Appearing tired yesterday after returning from Canada where she attended a foetal alcohol syndrome conference, Dr Woollard said she regretted not speaking out earlier but did so on legal advice and to protect her family's privacy.
She vowed to keep lobbying for laws to limit the harm from alcohol and would stand at the next State election in the hope the community would continue to support her.

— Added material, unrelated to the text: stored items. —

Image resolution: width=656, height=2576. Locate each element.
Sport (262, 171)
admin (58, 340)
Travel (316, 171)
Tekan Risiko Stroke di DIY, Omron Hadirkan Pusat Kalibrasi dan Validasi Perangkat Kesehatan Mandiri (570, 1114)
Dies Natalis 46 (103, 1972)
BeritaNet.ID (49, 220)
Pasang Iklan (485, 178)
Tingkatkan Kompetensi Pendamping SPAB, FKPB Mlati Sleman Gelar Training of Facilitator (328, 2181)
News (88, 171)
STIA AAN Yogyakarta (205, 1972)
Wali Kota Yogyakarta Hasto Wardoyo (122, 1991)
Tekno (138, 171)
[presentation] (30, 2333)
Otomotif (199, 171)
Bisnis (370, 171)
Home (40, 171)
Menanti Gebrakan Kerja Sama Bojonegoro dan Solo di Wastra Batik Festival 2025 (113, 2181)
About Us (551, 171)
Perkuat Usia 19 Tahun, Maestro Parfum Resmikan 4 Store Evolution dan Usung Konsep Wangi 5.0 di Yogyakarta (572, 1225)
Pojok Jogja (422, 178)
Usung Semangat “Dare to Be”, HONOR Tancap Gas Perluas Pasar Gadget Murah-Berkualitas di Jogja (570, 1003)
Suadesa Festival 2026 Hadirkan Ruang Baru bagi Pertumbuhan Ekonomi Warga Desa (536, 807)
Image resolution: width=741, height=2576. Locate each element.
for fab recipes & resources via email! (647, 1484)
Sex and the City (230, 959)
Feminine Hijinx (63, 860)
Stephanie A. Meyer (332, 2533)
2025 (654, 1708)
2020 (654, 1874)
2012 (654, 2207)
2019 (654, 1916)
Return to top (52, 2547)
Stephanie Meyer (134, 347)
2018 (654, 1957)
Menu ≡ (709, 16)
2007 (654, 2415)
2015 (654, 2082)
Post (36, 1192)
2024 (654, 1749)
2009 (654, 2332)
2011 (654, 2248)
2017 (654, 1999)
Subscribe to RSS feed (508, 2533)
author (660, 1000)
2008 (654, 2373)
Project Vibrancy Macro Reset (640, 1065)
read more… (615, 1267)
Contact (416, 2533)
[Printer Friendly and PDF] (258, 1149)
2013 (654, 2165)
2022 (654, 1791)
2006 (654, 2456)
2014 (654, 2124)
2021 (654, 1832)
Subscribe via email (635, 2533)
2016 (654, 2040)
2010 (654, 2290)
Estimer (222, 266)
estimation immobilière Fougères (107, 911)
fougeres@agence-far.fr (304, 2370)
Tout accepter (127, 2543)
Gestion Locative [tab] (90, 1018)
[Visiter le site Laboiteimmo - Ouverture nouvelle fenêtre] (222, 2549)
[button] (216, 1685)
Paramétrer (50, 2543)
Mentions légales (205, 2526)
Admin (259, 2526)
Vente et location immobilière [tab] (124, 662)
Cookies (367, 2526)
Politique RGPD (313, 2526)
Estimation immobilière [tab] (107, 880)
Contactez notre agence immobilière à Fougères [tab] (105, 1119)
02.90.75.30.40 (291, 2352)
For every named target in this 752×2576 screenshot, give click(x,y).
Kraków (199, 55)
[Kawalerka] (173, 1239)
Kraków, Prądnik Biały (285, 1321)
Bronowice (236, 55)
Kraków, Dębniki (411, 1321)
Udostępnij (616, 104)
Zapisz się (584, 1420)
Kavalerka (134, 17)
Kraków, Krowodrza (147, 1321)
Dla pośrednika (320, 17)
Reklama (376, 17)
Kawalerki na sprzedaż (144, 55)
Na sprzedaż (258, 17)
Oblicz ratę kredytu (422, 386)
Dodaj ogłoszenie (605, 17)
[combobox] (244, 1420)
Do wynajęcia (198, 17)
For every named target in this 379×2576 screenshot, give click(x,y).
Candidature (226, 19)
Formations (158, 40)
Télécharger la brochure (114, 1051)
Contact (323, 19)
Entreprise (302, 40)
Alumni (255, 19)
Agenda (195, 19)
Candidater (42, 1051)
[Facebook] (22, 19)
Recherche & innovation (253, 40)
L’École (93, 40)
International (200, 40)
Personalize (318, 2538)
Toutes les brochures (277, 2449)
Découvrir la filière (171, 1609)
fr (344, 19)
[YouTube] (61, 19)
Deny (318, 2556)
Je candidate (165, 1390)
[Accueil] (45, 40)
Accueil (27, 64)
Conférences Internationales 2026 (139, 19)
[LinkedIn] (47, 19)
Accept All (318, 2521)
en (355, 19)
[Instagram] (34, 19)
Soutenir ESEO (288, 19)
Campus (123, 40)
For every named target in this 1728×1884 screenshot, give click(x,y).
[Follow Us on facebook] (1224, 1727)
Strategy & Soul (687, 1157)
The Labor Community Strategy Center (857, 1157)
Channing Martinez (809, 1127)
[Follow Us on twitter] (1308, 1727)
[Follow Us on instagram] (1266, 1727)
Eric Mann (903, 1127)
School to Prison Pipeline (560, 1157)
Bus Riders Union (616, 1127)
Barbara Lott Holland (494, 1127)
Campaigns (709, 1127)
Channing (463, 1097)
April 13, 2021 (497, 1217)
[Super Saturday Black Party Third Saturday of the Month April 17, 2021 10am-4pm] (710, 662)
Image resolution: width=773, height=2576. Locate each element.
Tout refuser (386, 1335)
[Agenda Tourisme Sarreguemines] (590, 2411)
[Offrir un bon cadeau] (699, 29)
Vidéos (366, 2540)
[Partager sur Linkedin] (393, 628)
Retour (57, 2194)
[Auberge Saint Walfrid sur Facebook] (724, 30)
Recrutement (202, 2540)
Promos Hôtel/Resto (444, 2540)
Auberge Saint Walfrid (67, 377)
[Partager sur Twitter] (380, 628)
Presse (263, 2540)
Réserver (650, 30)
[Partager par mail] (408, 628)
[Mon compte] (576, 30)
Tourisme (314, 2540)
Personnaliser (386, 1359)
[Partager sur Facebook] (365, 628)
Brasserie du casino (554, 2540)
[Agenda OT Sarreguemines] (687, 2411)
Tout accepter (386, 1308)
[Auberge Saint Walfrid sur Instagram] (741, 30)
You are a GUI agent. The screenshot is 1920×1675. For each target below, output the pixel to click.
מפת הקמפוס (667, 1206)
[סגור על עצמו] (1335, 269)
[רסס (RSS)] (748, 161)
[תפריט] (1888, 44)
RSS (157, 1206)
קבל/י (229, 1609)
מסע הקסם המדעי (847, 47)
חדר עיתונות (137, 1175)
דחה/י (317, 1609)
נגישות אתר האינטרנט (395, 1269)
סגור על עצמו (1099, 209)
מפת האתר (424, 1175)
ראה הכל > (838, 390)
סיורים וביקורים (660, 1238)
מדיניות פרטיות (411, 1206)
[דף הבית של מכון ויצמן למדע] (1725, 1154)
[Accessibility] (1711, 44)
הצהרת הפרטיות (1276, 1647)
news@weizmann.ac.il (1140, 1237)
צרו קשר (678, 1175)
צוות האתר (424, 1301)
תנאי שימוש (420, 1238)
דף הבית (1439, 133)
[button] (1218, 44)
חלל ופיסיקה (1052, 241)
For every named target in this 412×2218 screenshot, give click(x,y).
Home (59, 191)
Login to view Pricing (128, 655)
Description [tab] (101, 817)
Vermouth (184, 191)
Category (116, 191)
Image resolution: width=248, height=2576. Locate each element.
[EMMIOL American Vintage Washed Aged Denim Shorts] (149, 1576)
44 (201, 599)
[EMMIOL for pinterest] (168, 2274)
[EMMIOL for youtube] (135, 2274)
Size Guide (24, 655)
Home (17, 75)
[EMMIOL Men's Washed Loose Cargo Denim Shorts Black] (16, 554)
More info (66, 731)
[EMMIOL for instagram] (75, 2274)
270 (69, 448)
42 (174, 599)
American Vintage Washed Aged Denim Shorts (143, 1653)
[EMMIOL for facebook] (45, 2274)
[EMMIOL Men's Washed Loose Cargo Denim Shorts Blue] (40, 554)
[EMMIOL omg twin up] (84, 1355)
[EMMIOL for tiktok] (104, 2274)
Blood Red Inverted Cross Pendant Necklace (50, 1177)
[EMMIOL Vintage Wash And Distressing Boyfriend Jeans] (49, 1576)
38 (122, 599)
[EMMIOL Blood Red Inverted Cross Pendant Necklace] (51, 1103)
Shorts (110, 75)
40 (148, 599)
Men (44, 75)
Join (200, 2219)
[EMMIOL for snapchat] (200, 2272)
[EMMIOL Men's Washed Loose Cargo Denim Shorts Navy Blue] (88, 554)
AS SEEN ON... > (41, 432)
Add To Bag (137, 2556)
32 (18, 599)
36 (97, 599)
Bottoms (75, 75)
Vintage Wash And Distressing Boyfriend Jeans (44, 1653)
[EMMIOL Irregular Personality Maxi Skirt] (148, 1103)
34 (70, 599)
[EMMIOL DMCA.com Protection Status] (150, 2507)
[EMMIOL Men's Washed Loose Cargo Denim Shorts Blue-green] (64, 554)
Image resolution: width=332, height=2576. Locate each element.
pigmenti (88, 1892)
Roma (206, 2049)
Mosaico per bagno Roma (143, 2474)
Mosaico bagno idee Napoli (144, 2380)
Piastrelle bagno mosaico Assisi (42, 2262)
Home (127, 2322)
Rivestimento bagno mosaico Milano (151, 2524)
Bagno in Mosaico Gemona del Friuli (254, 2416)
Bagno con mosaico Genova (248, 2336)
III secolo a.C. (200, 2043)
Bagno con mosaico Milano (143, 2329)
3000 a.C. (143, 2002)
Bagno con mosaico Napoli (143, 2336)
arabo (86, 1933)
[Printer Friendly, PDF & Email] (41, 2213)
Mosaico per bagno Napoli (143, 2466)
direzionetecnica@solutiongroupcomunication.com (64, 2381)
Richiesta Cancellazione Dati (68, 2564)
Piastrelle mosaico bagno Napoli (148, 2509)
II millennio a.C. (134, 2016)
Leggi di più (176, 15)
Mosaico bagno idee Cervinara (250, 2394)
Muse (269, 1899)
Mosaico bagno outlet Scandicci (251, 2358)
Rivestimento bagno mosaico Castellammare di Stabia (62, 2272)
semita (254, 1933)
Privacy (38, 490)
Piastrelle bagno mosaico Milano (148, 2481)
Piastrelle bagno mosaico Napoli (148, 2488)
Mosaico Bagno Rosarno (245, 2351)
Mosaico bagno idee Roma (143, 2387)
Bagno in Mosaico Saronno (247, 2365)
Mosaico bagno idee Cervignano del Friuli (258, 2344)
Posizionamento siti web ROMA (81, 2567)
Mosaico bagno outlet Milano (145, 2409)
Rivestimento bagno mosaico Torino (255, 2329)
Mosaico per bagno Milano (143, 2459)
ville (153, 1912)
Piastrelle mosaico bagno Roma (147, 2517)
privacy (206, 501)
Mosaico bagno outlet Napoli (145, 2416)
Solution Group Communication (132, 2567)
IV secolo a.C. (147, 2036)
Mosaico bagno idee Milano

Dr Woollard said her son had already paid a high price for what was an accident. She said it was his decision - made while she was overseas - to speak publicly last week about not expecting his parents to pay the compensation.
"I've kept away from talking about this issue because it's very personal," she said. "I was advised by lawyers not to talk about Luke's accident so we followed that advice.
"But in hindsight I think we should have said something."
Dr Woollard said she had read stories about problem drinking in young people but since the accident it had became real for her.
There was now a strong social culture of drinking to get drunk.
She had not allowed her children to drink alcohol at home until they were 18.
When her son gave up drinking for two years after the accident, she joined him.
But she would not be drawn on claims that she and her husband should be willing to pay the compensation after helping to finance their son's legal action.
Mr Woollard was given a suspended jail term for injuring Ms Campbell and another of his seven passengers.
When he was sentenced in the District Court in December 2008, then-chief judge Antoinette Kennedy took the "substantial debt" of a likely payout into account in not fining Mr Woollard.
Ms Campbell sued Mr Woollard and in March was awarded $230,000 in damages after a six-day trial.
Dr Woollard maintained yesterday Ms Campbell was offered $100,000 at the start of the civil proceedings and she believed accepting that would have been the best outcome for everyone.
"We believe that amount would have fairly compensated Kate for her medical costs," she said.
"I obviously wish she had accepted it because they knew Luke had no assets. He has done all he can to say sorry.
"He's accepted his mistake and gone public but from some of the comments about him you would think he was a monster."
Dr Woollard said she accepted the matter was not over and was likely to haunt her in her parliamentary work. But her family was strong and her other children had rallied around their brother.
She was grateful Ms Campbell had made a good recovery.
"We're really pleased Kate has done so well and the health care system did such a great job looking after her," she said.
"Yes, Kate has suffered and it's not over for her but it's not over for Luke either and never will be.
"He has a criminal record and has to live with what happened that night. The trial came at a huge personal as well as financial cost for everyone involved."
Ms Campbell said yesterday the $100,000 was a "fake offer" that would not have covered her medical and legal costs and general damages, particularly as its value paid in instalments over 10 years would have dropped to less than $75,000.
She also questioned why the Woollards did not pay the compensation and get their son to repay them.